For restricting users to login for a particular application for eg app1
then for that user it should have attribute named *allowedService = app1*,
for login to app2 that user need *allowedService = app2*
So in that way we created users.
Now for binding applications to ldap we created users like
*cn=app1,ou=Applications,dc=prime,dc=ds,dc=geo,dc=com
cn=app2,ou=Applications,dc=prime,dc=ds,dc=geo,dc=com*
Now we configured LDAP ACL as follows:
olcAccess: {0}to attrs=userPassword,shadowLastChange by self write by
> anonymous auth by dn="cn=admin,dc=ds,dc=geo,dc=com" write by * none
> olcAccess: {1}to dn.base="" by * read
> olcAccess: {2}to dn.subtree="ou=People,dc=prime,dc=ds,dc=geo,dc=com"

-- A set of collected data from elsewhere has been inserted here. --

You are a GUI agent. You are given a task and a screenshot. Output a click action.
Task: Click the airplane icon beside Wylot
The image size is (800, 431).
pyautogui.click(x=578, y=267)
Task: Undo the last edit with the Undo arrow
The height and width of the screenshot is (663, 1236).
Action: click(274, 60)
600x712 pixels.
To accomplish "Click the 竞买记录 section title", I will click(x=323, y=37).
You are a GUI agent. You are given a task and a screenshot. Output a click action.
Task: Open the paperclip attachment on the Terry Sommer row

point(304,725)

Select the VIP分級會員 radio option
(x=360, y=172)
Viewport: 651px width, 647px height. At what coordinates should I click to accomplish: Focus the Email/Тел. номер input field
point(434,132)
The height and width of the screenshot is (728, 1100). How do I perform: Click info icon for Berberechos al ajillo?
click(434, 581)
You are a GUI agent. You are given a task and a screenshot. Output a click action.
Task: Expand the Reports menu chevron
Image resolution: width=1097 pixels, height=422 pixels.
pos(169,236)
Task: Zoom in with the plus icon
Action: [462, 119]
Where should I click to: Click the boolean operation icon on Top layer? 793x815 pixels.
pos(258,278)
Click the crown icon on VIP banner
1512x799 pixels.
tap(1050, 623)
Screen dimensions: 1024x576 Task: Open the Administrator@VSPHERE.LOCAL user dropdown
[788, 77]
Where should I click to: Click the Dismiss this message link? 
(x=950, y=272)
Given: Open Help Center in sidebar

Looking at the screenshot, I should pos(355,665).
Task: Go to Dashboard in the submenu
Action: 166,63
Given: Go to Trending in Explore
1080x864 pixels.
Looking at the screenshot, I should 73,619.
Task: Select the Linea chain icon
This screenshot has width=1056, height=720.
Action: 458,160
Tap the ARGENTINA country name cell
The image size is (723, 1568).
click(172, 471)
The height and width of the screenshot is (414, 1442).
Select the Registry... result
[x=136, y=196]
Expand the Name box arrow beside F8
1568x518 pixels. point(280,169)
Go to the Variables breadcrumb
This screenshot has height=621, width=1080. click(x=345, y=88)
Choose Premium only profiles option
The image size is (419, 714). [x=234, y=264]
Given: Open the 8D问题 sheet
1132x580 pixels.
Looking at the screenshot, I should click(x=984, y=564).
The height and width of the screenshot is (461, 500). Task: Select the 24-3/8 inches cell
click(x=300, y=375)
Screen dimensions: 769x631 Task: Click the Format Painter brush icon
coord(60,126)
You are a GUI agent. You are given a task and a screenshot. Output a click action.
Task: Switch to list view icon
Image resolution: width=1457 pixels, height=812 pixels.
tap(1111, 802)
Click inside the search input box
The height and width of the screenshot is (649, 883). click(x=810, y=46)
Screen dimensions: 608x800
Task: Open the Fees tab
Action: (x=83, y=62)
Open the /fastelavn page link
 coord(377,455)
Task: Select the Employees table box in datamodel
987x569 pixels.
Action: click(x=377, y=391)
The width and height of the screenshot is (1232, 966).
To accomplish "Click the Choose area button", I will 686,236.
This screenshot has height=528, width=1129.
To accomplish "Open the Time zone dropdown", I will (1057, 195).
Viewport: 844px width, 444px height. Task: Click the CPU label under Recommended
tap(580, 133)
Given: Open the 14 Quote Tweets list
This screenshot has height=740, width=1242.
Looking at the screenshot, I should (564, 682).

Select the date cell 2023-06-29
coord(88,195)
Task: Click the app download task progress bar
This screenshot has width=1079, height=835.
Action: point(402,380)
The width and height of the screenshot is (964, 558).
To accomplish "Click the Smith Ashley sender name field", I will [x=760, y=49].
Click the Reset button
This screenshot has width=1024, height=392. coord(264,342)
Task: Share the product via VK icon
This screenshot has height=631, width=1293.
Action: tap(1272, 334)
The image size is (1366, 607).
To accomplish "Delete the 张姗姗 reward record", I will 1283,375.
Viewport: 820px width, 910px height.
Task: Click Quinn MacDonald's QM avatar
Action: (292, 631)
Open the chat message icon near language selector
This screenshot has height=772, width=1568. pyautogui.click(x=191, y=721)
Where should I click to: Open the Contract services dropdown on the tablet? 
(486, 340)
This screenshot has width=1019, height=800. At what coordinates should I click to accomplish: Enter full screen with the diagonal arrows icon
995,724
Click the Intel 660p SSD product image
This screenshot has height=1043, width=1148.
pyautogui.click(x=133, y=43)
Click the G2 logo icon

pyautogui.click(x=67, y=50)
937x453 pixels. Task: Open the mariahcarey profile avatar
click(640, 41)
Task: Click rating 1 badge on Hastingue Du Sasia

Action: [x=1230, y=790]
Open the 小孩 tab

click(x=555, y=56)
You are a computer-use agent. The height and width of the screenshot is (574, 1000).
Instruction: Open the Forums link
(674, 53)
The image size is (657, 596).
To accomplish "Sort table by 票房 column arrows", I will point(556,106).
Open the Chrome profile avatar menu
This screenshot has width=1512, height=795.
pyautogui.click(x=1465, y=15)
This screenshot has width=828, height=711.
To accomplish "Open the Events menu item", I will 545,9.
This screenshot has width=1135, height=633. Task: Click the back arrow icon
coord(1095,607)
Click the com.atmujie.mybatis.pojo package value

> filter="(allowedService=app1)" by
> dn.exact="cn=app1,ou=Applications,dc=prime,dc=ds,dc=geo,dc=com" read by *
> break
> olcAccess: {3}to dn.subtree="ou=People,dc=prime,dc=ds,dc=geo,dc=com"
> filter="(allowedService=app2)" by
> dn.exact="cn=app2,ou=Applications,dc=prime,dc=ds,dc=geo,dc=com" read by *
> break
> olcAccess: {4}to dn.subtree="ou=People,dc=prime,dc=ds,dc=geo,dc=com"
> attrs="entry" by dn.sub="ou=Applications,dc=prime,dc=ds,dc=geo,dc=com" read
> by dn="cn=admin,dc=ds,dc=geo,dc=com" write by self read by * break
> olcAccess: {5}to dn.subtree="ou=People,dc=prime,dc=ds,dc=geo,dc=com"
> by dn.exact="cn=app3,ou=Applications,dc=prime,dc=ds,dc=geo,dc=com" read by
> users read
> olcAccess: {6}to dn.subtree="dc=prime,dc=ds,dc=geo,dc=com" by
> anonymous write
>
But when any application that doesn't support filter (Like suiteCRM) we
created rule *olcAccess: {5}* and bind it with *app3* user but then the
whole ACL is not working and all users can login to all application.
So can anyone please help us on it
Thanks
Geo